-¿Cómo se hace humor para niños?
Del mismo modo que se hace humor para adultos. Si vos estás en otro país y te hacen un chiste con demasiado contexto de ese país, te lo perdés. A los chicos les pasa lo mismo con la información de la realidad y del lenguaje. Si le das mucha data, se lo pierden. Y ellos se ríen por dos cosas: por el chiste en sí y porque disfrutan mucho de darse cuenta de que están entendiendo.
Cuando un chico cuenta un chiste, encontró un juguetito eficaz. Eso le causa un placer enorme, porque hay una parte del mundo que es aprehensible. Para mí, el verdadero tema de Nuestro planeta, Natacha es cómo comunicar a los chicos. Trabajar en este libro fue todo un ensayo sobre comunicación hacia los niños.
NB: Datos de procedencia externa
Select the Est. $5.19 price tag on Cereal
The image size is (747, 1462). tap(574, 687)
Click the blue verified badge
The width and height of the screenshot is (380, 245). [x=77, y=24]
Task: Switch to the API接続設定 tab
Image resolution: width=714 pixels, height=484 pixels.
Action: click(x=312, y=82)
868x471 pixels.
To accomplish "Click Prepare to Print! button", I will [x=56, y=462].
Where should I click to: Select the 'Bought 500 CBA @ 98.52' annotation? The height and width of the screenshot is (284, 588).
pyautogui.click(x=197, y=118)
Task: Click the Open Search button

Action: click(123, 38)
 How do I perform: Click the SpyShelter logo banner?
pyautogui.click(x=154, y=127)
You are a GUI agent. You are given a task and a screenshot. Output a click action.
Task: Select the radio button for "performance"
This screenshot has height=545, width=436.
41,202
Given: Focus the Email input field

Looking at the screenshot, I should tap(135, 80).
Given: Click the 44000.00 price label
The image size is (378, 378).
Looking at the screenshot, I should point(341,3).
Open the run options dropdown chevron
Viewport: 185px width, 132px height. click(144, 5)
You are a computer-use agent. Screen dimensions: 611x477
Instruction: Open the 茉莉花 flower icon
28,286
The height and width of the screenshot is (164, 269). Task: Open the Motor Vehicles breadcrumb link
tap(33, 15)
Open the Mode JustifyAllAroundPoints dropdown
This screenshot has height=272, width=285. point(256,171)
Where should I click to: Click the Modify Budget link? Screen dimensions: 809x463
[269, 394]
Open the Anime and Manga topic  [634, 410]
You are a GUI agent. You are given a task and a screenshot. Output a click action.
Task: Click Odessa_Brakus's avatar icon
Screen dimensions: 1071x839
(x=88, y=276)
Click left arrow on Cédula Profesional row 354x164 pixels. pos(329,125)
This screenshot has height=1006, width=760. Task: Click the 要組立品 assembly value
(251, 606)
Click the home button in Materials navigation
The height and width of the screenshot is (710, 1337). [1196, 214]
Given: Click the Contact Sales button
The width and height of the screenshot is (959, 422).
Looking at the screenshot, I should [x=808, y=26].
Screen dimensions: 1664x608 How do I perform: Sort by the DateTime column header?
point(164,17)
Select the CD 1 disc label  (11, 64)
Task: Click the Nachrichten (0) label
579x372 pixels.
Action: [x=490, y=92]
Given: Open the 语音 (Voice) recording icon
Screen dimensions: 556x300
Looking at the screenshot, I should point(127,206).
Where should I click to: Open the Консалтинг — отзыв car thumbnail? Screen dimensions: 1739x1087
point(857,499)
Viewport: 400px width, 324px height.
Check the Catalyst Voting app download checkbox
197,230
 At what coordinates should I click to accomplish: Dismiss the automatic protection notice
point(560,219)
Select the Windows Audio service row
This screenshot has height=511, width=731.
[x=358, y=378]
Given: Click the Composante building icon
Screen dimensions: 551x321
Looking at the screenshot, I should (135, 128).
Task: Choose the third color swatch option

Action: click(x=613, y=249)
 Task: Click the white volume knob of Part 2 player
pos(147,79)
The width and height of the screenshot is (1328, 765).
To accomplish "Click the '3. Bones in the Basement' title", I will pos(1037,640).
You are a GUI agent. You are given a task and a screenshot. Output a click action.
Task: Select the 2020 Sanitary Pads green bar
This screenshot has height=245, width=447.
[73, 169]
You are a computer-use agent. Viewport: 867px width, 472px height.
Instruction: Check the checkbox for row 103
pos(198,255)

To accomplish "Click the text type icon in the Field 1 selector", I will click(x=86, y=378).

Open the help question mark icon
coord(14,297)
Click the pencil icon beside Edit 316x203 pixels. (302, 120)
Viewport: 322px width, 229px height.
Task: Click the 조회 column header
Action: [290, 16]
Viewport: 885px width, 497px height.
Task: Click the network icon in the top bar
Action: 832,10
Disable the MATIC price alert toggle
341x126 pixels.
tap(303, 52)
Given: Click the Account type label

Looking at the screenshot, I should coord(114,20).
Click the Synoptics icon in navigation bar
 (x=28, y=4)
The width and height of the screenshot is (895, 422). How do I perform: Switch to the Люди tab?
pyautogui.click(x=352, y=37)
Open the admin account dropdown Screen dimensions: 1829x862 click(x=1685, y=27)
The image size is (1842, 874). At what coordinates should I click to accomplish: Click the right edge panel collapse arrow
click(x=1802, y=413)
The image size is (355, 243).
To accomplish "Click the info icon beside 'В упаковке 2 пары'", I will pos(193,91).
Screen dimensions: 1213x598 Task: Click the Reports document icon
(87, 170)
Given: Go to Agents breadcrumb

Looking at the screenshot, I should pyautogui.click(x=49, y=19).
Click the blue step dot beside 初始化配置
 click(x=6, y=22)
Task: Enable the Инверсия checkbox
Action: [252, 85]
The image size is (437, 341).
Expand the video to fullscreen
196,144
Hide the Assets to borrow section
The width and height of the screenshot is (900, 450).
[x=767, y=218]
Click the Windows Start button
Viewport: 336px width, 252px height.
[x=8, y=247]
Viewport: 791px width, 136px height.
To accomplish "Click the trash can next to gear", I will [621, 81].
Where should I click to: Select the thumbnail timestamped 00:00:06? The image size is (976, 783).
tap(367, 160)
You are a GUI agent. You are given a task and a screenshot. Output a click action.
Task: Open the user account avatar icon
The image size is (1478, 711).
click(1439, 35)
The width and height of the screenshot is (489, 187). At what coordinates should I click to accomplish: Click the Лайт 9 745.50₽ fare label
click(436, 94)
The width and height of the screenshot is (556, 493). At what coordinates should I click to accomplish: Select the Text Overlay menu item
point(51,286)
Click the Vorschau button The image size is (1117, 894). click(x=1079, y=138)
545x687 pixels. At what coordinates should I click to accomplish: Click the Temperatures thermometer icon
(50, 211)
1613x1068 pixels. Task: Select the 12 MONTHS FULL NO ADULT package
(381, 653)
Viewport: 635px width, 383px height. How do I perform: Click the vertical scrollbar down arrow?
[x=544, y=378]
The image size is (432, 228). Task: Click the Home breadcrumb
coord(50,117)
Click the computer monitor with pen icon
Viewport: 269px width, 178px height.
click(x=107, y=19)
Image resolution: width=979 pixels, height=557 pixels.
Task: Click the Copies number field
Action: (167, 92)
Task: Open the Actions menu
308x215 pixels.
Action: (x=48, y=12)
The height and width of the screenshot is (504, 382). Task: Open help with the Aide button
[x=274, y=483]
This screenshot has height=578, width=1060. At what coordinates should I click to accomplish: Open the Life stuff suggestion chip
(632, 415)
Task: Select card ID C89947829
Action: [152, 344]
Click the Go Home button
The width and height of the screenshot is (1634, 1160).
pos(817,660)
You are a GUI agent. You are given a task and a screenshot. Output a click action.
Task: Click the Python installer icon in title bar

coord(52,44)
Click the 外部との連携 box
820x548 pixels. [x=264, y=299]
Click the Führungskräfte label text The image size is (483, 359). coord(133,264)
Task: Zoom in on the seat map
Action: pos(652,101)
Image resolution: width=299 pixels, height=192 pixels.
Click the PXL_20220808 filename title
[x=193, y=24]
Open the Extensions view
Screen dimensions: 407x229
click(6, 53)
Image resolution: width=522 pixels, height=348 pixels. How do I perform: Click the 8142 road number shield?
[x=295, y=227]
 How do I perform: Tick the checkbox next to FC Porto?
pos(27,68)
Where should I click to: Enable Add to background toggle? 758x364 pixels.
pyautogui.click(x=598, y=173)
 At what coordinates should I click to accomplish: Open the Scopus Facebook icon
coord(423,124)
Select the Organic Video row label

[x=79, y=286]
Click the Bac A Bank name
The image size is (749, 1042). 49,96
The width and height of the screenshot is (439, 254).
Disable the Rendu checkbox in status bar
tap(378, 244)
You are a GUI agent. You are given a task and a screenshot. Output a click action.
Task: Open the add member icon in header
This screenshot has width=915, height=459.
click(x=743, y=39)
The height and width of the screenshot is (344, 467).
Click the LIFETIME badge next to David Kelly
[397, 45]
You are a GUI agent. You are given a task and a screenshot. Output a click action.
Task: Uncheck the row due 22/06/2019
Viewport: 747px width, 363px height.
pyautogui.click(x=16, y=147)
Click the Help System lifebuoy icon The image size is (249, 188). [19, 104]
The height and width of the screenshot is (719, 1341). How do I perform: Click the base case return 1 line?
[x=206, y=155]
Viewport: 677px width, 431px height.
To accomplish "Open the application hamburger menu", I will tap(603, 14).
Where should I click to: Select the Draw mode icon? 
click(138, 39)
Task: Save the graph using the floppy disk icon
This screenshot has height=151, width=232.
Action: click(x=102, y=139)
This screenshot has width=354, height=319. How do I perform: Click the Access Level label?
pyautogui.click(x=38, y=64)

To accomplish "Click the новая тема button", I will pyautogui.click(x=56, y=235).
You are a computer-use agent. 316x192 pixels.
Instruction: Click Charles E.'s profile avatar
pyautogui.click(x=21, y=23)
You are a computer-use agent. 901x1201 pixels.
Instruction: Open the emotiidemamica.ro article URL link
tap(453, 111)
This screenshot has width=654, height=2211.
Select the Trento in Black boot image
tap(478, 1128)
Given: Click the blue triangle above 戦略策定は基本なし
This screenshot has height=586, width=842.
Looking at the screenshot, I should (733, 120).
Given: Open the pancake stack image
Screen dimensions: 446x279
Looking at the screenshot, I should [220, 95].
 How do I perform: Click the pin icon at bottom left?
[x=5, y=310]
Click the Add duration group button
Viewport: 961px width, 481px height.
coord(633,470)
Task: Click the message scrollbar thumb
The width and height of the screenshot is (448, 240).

-¿A qué conclusiones llegaste?
Sí, vi algunas cosas. Una de ellas es que lo chicos son recién llegados. Si un si uno emigra a un país y llega a ese país y le piden a uno que ayudes a salvar a ese país, vos decís “Mirá, no sé qué hicieron ustedes, pero yo acabo de llegar, no tengo nada qué ver”. Los chicos tienen claro eso, acaban de llegar y el lío no lo hicieron ellos. Y segundo: sus herramientas están muy fuera de escala respecto a lo que puede hacer. Tienen clara conciencia de su grado de incidencia. Por otra parte, percibía que había mucha comunicación por el lado negativo de las cosas. Superpoblación, polución, efecto invernadero. Es como si fueras al dentista y te encontraras con una se rie de fotos de gingivits y te dijeran “Mirá cómo te tenés que cuidar la boca para dar un beso”. Es lo mismo. Entonces, sin banalizar, sin hacerlo frívolo, la onda es entrar por el lado del amor, de la belleza, de la vida.
-Venís del humor para adultos. ¿Por qué el cambio? ¿Cómo se dio ese paso?
Me cansé del circuito de humor para adultos. De lo que había en teatro, en televisión, de lo que se esperaba de un humorista. Cuando decidí pasarme para chicos –un público que me resultaba afín, fui profesor de música para ninos– me encontré con un ambiente mucho más limitado pero mucho más sano.
-¿En qué estás trabajando ahora?
Acabo de grabar una serie de shows que hicimos durante un mes y que se llama Él empezó primero. Esa frase es el “Paga Dios” de “Quién es el responsable”. El que la dice es alguien que está afirmando que respeta las reglas, sea en el ámbito que sea. Entonces la pregunta para hacer es “Quién es el primero que para?”. También estoy terminando de editar un video de un recital de poesías y canciones que hicimos con [el folclorista tucumano] Juan Quintero.
-¿Qué te hace reír?
El Negro Fontanarrosa me hace reír mucho. También Darío Fo, Italo Calvino, Leo Maslíah. Con la de Titanic, de Maslíah, me morí. Me he encontrado encontrado llorando de risa con cosas de los Monty Python, y lo último que me hizo reír mucho fue la trilogía de Corfú, de Gerard Durrell, Mi familia y otros animales, Bichos y demás parientes, y El jardín de los dioses; hay escenas desbordadas narradas con un impasible tono inglés.
-¿Tenés hijos?
Tengo un hijo. Es pequeñito. Pero yo no cuento mucho de mi vida. No por hacer un super secreto en torno a eso, sino porque uno, cuando está en esta actividad, a veces es muy ingenuo y no se puede sustraer al aplauso, al elogio, el interés y la mirada. Entonces pienso que hay una zona de la vida que hay que dejarla afuera de la mirada pública. El aplauso, la nota, la foto, todo es una lente de aumento que te hace pelota. Por eso digo que tengo una fama ecologista, de panel solar: da luz pero no tira humo.